Text:
BEGIN

A typical electrical element may have a configuration where a ceramic member is interposed between two electrically conductive layers that form a first and a second electrode. The ceramic member may be, for example, a thin film of a ceramic material, showing fen-oelectric behaviour, like a piezoelectric material or a relaxoeferroelectric crossover material. Commonly employed ceramic materials include lead based ceramics with perovskite structure, especially lead zirconate titanate (PZT), doped PZT and PZT based solid solutions. They may be deposited through a number of deposition techniques known in the art, for example through sputtering, chemical vapour deposition (CVD) or chemical solution deposition (CSD).

In recent years, significant effort has been put into the development of lead-free alternative materials such as (K,Na)Nb03-based materials, (Ba,Ca)(Zr,Ti)03-based materials and (Bi,Na,K)TiO3-based materials with similar deposition techniques.

Electrical elements formed from such materials are deposited layer by layer on said first substrate, commonly a wafer, accommodating several arrays of electrical elements, where the first and second electrodes may be described to form a lower electrode supporting the thin film of piezoelectric or relaxonferroelectric crossover material, and a top electrode covering the ceramic member.

The first, or lower, electrode may be a common electrode or it may be patterned to form arrays of individual electrodes, each associated with an individual electrical element. In the same way, the second, or top, electrode may be a common electrode or it may be patterned to form arrays of individual electrodes, each associated with an individual electrical element. The thin film material, similarly, may or may not be patterned.

Individual electrical elements, therefore, might comprise a patterned ceramic material thin film or a region of an unpatterned ceramic material thin film which is common to more than one electrical element. Individually addressable regions of electrical elements may be defined by at least one of the electrodes, of each electrical element, being patterned.

The electrical connection of the electrical element to the drive circuitry may be ensured using electrical traces that are directly connected to the electrodes of the electrical element.

One or more insulating or passivating layers are also deposited at various stages of the formation of an electrical element in order to ensure electrical insulation of the electrodes and electrical traces. The one or more insulating or passivating layers also protect the various features of the electrical element from chemical attacks caused by the external environment or by chemicals used either in the production process or during the electrical element operation.

A second substrate, such as a protective layer, for example a capping layer, is usually bonded to the first substrate in order to further protect the electrical elements from the external environment, especially moisture and other chemical species. The second substrate may have a recess to accommodate one or more electrical elements.

Usually, a plurality of electrical elements are formed on a surface of a substrate at the same time. The plurality of electrical elements is usually arranged in an array.

END

Available data:

BEGIN

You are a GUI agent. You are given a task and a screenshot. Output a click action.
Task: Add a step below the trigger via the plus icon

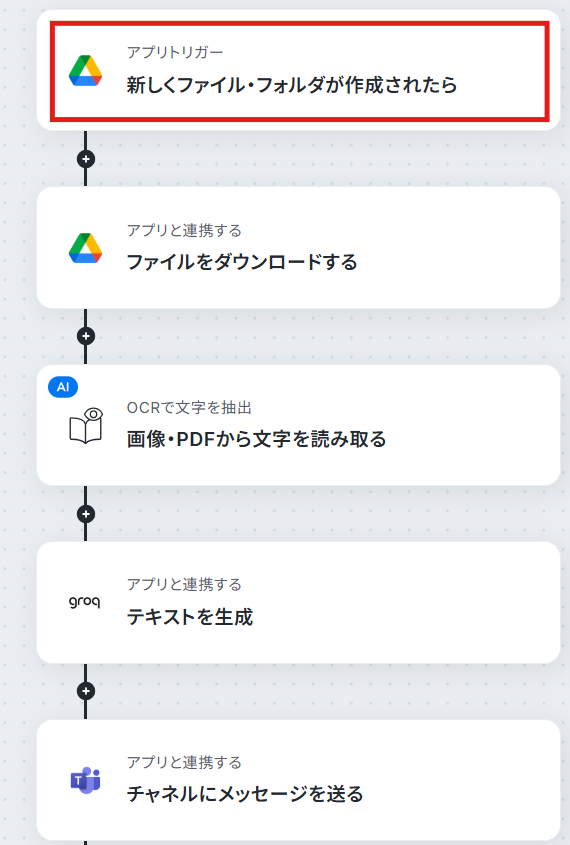click(x=86, y=159)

END

Tasks to carry out:
1. Name every deposition technique that the passage on ceramic electrical elements mentions.
2. According to the passage on ceramic electrical elements, what may the second substrate have to hold one or more electrical elements?

Solutions to the tasks:
1.
- Sputtering
- Chemical vapour deposition (CVD)
- Chemical solution deposition (CSD)

2. A recess.